À ce jour, toutefois, je le répète, la proposition de Siemens n'est pas aboutie et je ne puis la commenter ni devant vous ni devant le Président de la République. Lorsque cette proposition sera disponible, améliorée par le travail itératif des équipes d'Alstom, du Gouvernement et de Siemens, peut-être pourrons-nous en savoir davantage et nous prononcer.

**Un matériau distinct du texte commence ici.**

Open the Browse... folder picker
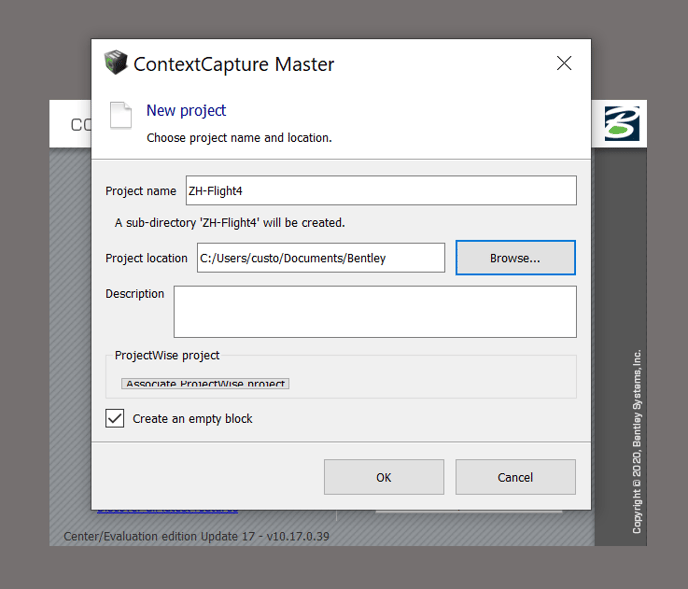This screenshot has width=688, height=589. pyautogui.click(x=515, y=258)
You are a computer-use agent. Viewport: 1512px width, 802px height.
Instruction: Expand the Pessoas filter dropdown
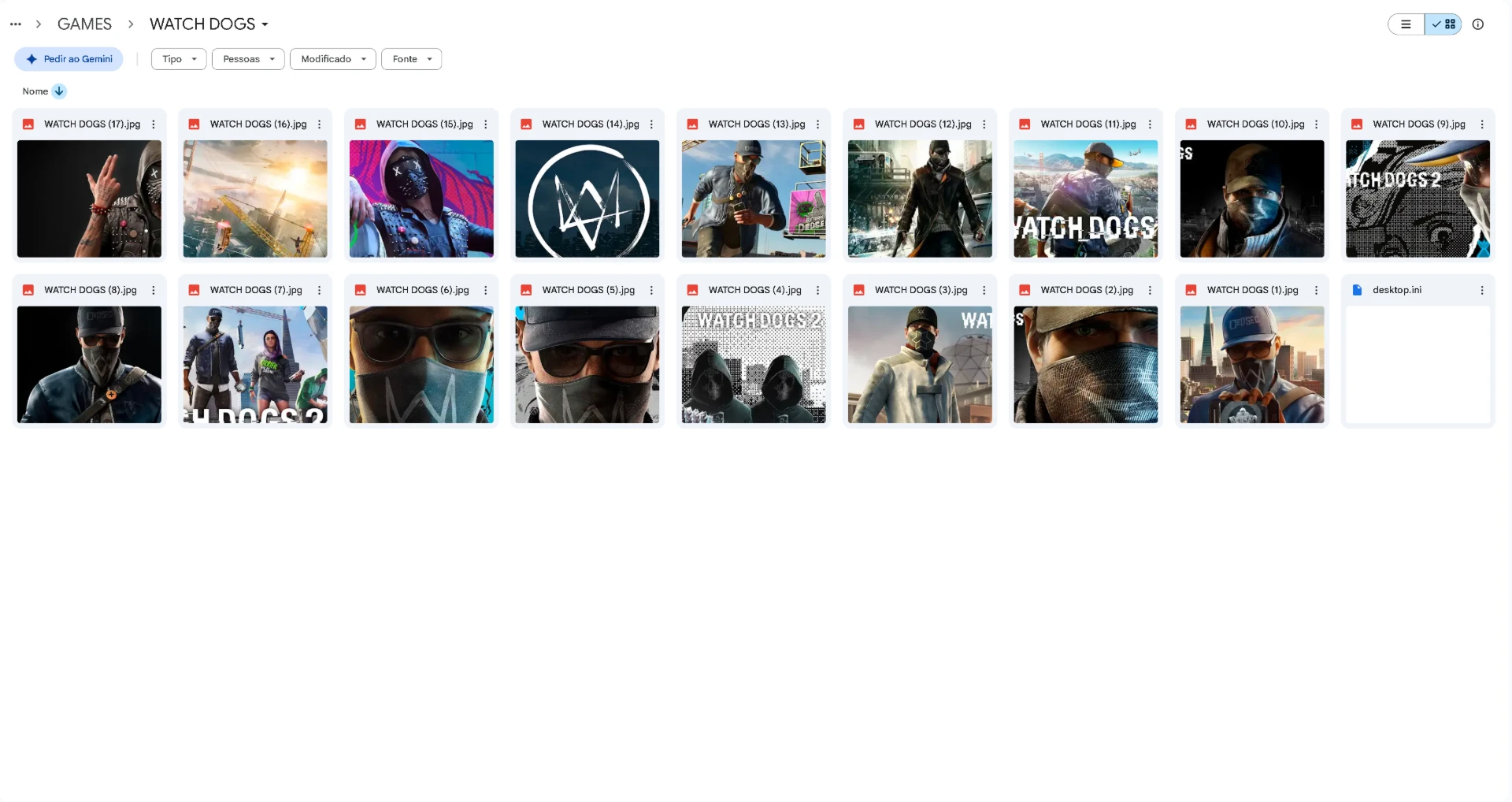coord(248,59)
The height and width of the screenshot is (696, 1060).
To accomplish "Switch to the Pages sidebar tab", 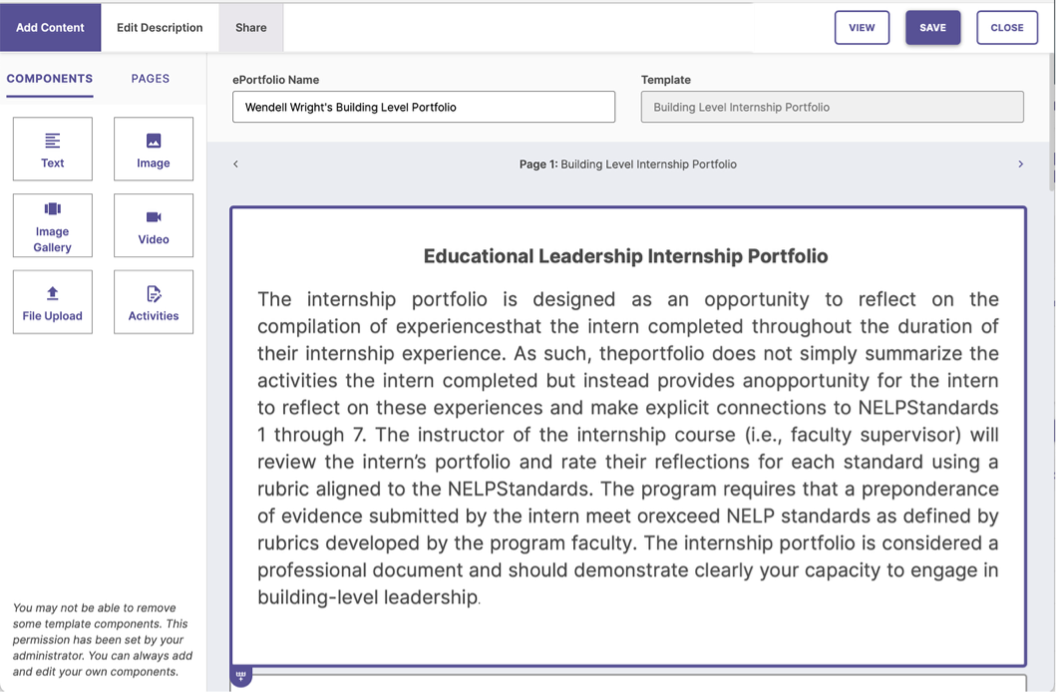I will click(x=150, y=79).
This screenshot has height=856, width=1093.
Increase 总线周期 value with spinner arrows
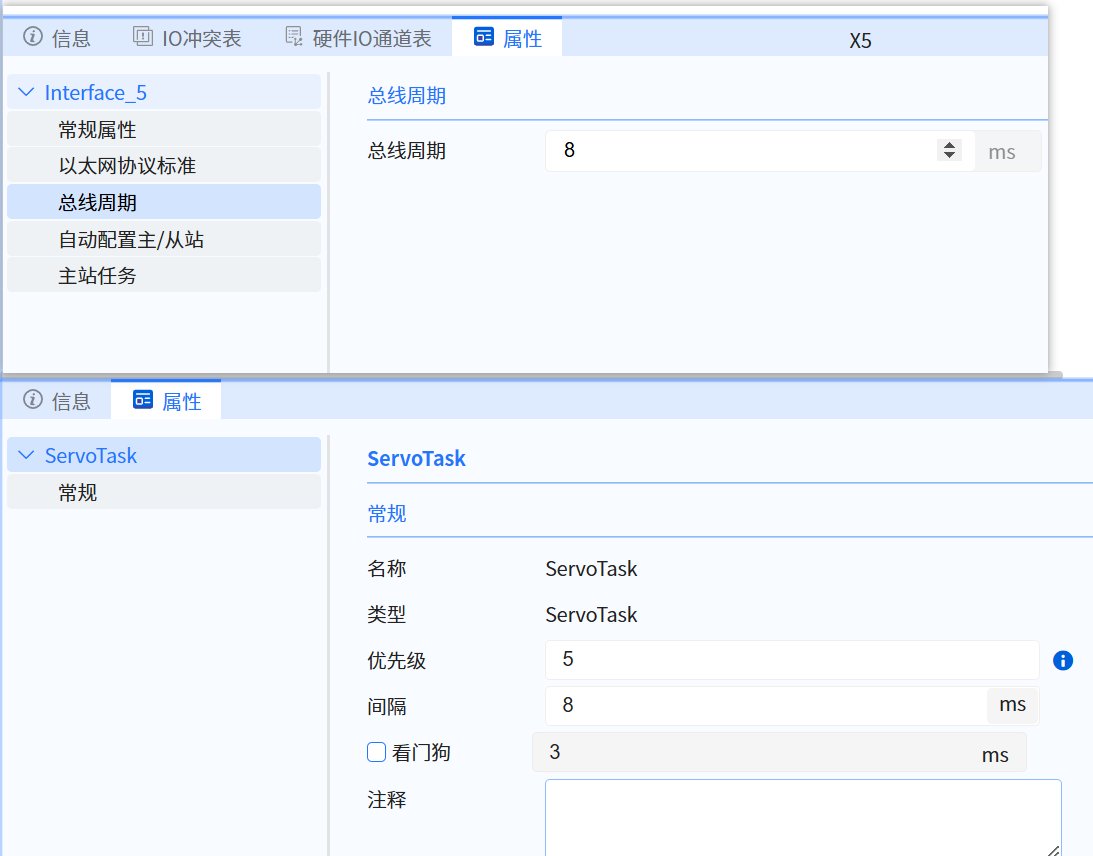[948, 145]
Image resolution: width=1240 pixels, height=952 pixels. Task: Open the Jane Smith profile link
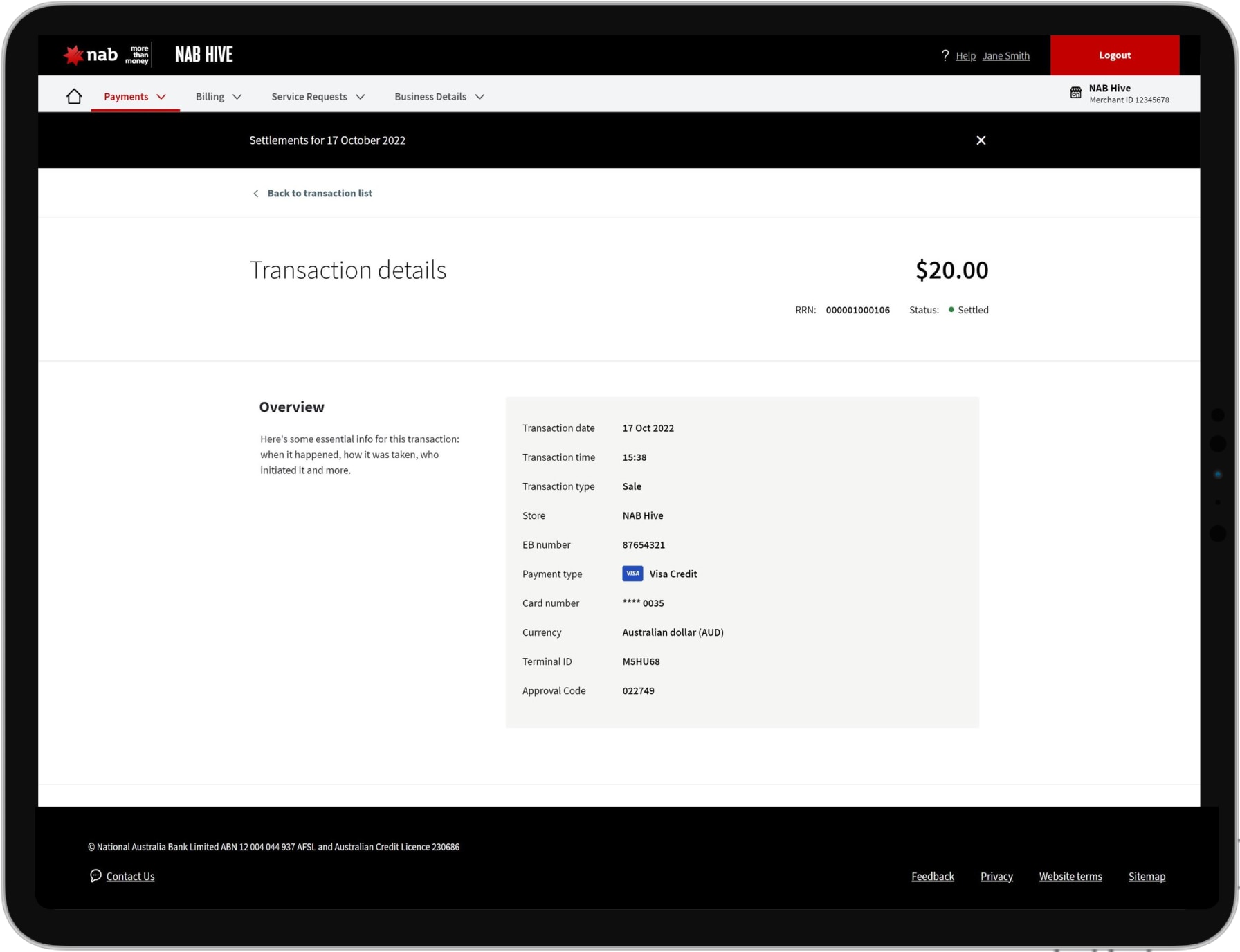click(1005, 56)
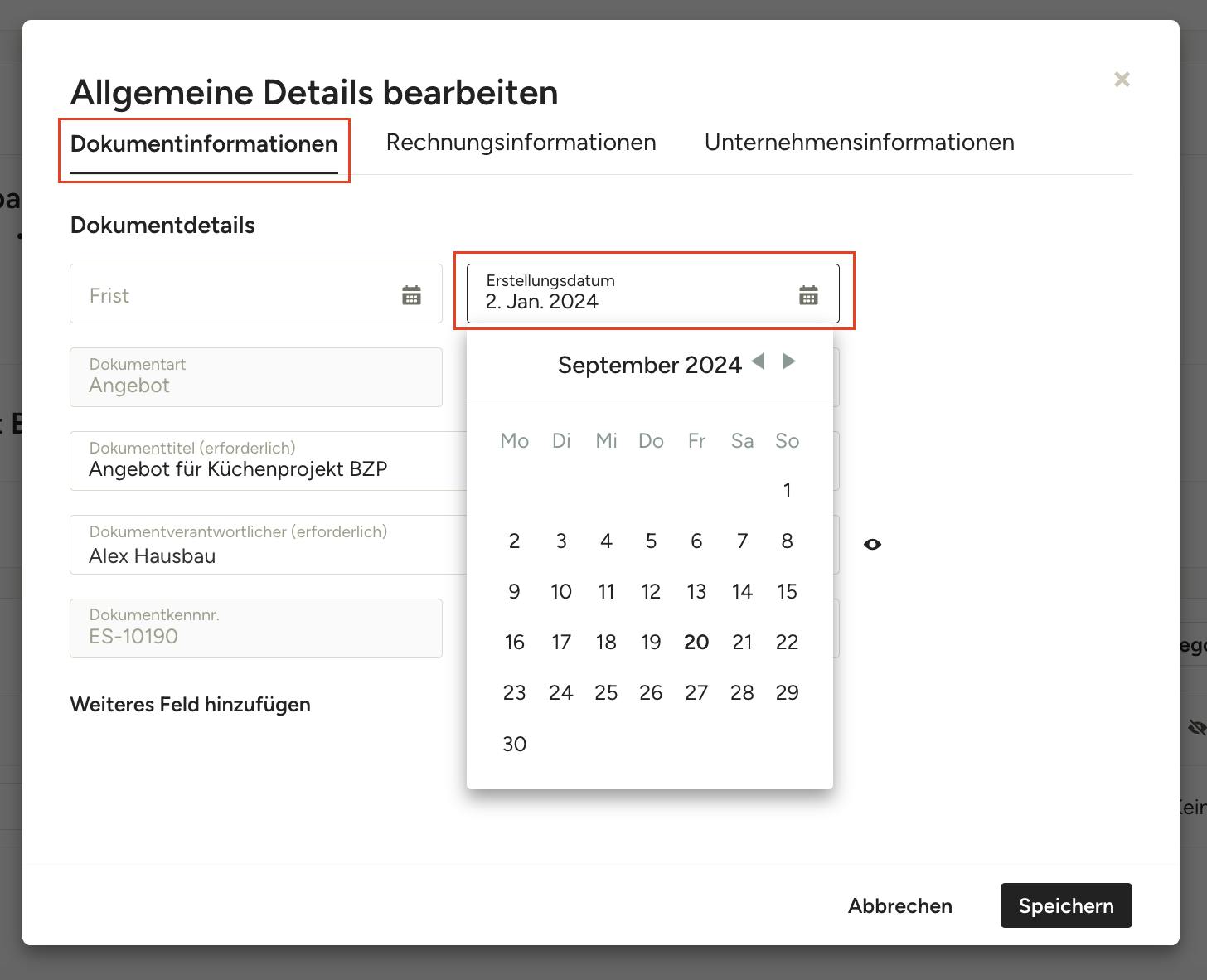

Madame Batho, les énergies renouvelables sont un des points d'investissement du gouvernement français. Siemens est très présent dans ce domaine, notamment dans l'éolien, où il détient 69 % des parts du marché européen. Quant aux réseaux, Alstom et Siemens représentent ensemble 100 % du marché européen, ce qui suppose une limitation de nature concurrentielle. Ce sont là des questions dont nous discuterons dans le cadre d'une offre.

General Electric n'a pas ce type d'activités. Dans l'hydraulique, domaine où Alstom est leader mondial avec 25 % de parts de marché, on peut considérer que General Electric est tout à fait intéressé, ce qui ne serait pas forcément le cas de Siemens.

À l'heure actuelle, nous ne disposons que de conjectures et attendons que la proposition de Siemens soit finalisée pour pouvoir prendre position et répondre aux interrogations légitimes des organisations syndicales, de l'opinion publique, des parlementaires et de l'ensemble de l'exécutif.

Monsieur Taugourdeau, le Grenelle de l'environnement, qui fait partie des points auxquels nous réfléchissons dans le cadre du processus de simplification, n'est pas pour rien dans l'augmentation des couches que vous dénoncez. Alors député de l'opposition, j'ai été de ceux qui ont voté ce texte : on peut partager des erreurs – mais on peut aussi être assez intelligent collectivement pour les corriger sans nous accuser sans cesse mutuellement. Évitons l'esprit polémique, surtout sur des dossiers d'intérêt national.

Les satellites font l'objet d'un traitement différencié, comme l'ensemble des compartiments d'activité d'Alstom. Ce domaine n'est pas un sujet d'inquiétude – ni du reste un sujet de grand intérêt pour les différentes parties.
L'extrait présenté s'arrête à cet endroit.